1La télévision reste-t-elle un « mauvais objet de la sociologie de la culture » (Pasquier, 2003) mais aussi de la sociologie des classes populaires ? C’est ce que l’on peut déduire du peu de travaux portant sur le rapport populaire à ce média de masse. La consommation de la télévision constitue un aspect des classes populaires délaissé par les sociologues. L’ouvrage d’Olivier Masclet prend à bras-le-corps cet objet méprisé avec une enquête originale analysant la place de la télévision dans la vie quotidienne d’un ensemble de familles des classes populaires. L’auteur part du constat paradoxal du peu de travaux existant sur la télévision et sur les pratiques télévisuelles, alors que le visionnage de la télévision occupe encore le temps libre de la majeure partie des habitant·es de la France : selon l’enquête Pratiques culturelles 2018, 78 % la regardent tous les jours et passent en moyenne 3 heures 42 minutes devant le petit écran, même si le visionnage de la télévision décline chez les plus jeunes (58 % des moins de 24 ans regardent la télévision tous les jours contre 78 % en 2008). Et parmi les 79 % d’ouvrier·es et employé·es qui la regardent tous les jours, 37 % le font plus de 20 heures par semaine. Les plus gros consommateur·rices de télévision se recrutent, en effet, chez celles et ceux disposant de peu de ressources culturelles et économiques, chez les moins diplômé·es et les plus précaires économiquement. La télévision est ainsi omniprésente dans les foyers populaires, allumée en bruit de fond, accompagnant le rythme des activités quotidiennes.

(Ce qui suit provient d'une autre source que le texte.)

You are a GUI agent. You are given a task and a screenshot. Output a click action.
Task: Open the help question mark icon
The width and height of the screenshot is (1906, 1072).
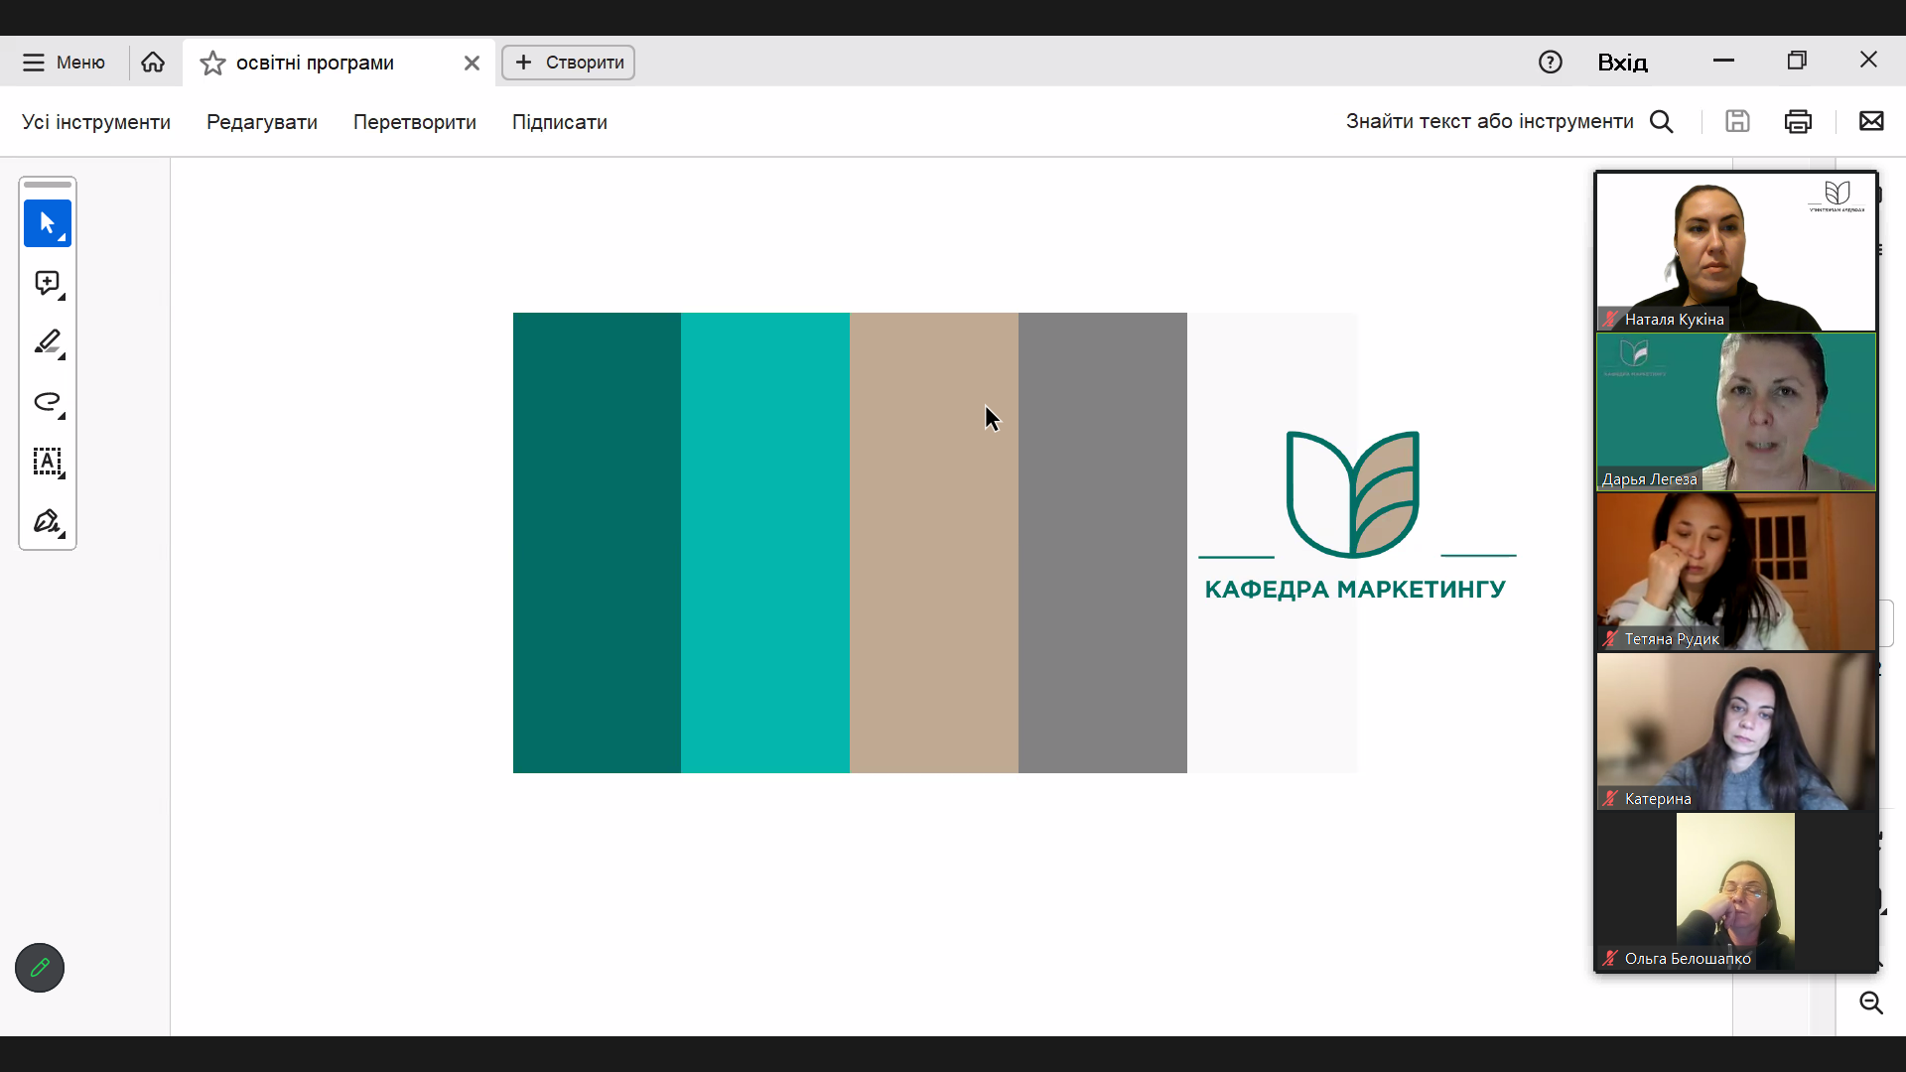pyautogui.click(x=1550, y=63)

2Le poste de télévision constitue un point d’entrée original dans les vies quotidiennes en milieu populaire et permet d’explorer de manière inédite et détaillée les rapports au monde et les styles de vie des classes populaires, et de discuter de manière concrète des recompositions de ces catégories, de leur rapport à la culture, à l’école et à leur destin social.
3Olivier Masclet regrette que les analyses sociologiques à propos de la télévision en milieu populaire se limitent à souligner leur capacité de résistance face à ce média, en transposant les analyses de Richard Hoggart (1970) sur les relations de la classe ouvrière anglaise à la culture de masse. Mais les transformations et recompositions des classes populaires appellent à interroger ce « paradigme hoggartien » : le temps pris par la télévision a augmenté chez ces groupes sociaux en raison de la moindre place prise par le travail dans la vie des ouvriers et des employés. L’ouvrage propose alors de prendre au sérieux, sans la relativiser ni l’ignorer, le poids de la télévision dans la vie quotidienne des classes populaires pour examiner pratiquement les effets socialisateurs de la culture de masse sur ces dernières. La télévision ne donne pas seulement lieu à des usages « nonchalants » ou distants, elle suscite aussi l’investissement personnel des téléspectateur·ices populaires. Ce que parfois le mépris culturel empêche également de voir en niant à la télévision « le pouvoir de nourrir l’intériorité » (p. 18).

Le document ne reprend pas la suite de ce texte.